Le président d'eDonkey a annoncé au Sénat américain qu'il se plierait à la volonté de la RIAA et qu'il jetait l'éponge. L'orientation choisie pour le nouvel eDonkey n'est toutefois pas encore très claire...

Jed McCaleb se refuse à tout commentaire sur la fermeture du logiciel auquel il a donné naissance il y a quatre ans. Sur le forum officiel, tout juste signait-il le 30 septembre un message laconique : « Nous ne sommes pas très sûr de ce qui va se passer avec le réseau. Nous vous le ferons savoir quand nous le serons« .
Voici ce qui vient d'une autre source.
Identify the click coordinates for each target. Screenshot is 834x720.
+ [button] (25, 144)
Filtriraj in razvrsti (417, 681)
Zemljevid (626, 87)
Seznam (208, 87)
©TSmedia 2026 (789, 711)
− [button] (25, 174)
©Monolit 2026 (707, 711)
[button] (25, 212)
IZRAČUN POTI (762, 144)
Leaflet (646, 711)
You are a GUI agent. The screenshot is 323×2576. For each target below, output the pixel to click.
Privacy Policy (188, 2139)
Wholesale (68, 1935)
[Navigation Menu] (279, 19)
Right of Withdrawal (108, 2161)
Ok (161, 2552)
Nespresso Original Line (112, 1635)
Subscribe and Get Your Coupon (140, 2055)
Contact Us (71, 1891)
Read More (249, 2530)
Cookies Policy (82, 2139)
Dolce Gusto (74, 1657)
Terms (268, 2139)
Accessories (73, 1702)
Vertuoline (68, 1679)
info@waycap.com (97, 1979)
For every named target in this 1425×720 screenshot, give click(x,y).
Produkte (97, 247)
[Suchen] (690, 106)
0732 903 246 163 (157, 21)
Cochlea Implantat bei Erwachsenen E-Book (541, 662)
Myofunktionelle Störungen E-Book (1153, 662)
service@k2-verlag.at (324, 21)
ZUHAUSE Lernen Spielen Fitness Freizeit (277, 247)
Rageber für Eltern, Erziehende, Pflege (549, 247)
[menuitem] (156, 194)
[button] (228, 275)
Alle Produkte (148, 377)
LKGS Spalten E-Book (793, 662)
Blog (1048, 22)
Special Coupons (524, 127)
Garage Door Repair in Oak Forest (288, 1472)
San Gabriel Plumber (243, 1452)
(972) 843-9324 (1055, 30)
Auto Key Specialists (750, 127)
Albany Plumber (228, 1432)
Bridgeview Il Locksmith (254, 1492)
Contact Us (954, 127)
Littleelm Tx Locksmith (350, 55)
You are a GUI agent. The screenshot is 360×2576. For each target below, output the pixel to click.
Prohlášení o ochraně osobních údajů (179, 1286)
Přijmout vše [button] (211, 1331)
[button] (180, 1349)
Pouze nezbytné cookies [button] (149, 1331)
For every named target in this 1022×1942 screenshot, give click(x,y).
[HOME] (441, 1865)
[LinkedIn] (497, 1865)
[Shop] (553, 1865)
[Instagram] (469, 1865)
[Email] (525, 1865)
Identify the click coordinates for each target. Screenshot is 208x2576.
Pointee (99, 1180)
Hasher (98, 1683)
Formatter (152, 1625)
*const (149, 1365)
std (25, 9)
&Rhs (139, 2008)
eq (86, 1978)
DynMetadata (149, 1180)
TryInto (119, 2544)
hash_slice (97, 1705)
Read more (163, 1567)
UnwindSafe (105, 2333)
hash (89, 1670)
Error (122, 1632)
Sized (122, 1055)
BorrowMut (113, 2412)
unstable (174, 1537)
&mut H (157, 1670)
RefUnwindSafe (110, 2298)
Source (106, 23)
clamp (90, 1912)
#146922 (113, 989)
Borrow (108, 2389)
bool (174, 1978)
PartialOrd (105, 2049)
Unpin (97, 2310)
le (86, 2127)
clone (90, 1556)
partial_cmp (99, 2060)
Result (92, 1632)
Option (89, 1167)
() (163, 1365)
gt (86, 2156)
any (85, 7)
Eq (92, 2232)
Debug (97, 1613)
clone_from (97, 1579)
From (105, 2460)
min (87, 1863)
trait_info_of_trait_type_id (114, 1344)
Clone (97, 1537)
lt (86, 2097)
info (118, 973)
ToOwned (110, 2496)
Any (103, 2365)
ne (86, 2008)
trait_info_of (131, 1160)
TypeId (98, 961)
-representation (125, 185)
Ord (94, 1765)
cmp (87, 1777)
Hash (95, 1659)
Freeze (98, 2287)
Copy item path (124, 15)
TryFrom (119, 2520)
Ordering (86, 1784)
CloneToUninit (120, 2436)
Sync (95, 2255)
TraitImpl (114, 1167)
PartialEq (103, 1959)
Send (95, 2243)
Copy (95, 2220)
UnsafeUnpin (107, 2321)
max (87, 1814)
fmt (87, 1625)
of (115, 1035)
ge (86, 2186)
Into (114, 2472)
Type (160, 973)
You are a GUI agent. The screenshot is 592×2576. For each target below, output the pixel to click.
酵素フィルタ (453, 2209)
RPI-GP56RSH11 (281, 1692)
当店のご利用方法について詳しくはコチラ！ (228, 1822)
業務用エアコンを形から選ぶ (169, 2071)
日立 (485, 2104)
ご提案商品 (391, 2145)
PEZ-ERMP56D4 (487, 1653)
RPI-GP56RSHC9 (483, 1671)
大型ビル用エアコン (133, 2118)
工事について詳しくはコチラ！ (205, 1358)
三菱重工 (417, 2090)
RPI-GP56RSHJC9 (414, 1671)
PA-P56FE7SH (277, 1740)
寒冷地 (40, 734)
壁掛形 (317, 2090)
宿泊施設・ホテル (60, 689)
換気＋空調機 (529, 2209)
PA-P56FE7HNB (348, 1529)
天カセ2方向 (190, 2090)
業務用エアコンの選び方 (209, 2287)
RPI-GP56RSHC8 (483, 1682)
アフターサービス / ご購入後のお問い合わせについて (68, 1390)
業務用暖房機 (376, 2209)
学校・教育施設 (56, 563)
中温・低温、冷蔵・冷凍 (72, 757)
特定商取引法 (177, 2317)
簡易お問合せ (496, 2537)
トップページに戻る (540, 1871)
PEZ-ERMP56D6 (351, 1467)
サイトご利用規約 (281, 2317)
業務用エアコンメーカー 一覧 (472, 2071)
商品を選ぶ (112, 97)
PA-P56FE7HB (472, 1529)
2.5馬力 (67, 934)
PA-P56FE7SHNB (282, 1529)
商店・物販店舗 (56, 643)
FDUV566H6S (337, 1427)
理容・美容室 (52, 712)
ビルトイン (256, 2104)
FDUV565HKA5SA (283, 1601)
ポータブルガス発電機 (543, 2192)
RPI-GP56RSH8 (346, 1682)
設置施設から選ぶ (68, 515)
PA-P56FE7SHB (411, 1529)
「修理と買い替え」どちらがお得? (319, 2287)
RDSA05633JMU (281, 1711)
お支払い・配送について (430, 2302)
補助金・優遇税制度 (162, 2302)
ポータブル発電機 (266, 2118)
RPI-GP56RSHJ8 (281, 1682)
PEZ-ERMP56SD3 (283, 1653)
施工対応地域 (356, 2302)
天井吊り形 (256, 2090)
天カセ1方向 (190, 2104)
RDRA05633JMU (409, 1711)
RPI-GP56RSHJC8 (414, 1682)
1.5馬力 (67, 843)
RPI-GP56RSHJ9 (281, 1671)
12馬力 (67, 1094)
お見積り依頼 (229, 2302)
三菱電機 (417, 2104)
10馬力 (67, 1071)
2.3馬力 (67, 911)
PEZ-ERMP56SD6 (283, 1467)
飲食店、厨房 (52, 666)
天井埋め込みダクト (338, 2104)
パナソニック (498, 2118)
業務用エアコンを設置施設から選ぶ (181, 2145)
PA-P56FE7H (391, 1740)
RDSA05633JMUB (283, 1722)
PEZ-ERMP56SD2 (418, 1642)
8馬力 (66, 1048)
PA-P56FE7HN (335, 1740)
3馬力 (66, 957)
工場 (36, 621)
Dans une interview à Red Herring, Sam Yagan, le président d’eDonkey, apporte quelques précisions sur les intentions de la société. « Les deux options réelles que nous avons sont de le faire nous-même avec l’implantation de Snocap ou Audible Magic (des solutions de filtrage et de monétisation des réseaux, ndlr), ou de conclure un partenariat stratégique avec l’une des entreprises qui ont d’ores et déjà reçu la bénédiction de l’industrie du divertissement« , indique Yagan. Ainsi eDonkey pourrait se transformer en réseau P2P entièrement policé où les transferts des contenus pirates sont bloqués au profit de leur équivalent payant, ou alors devenir une sous-marque d’une plateforme légale existente… on pense bien sûr à Napster, qui a déjà vécu cette métamorphose.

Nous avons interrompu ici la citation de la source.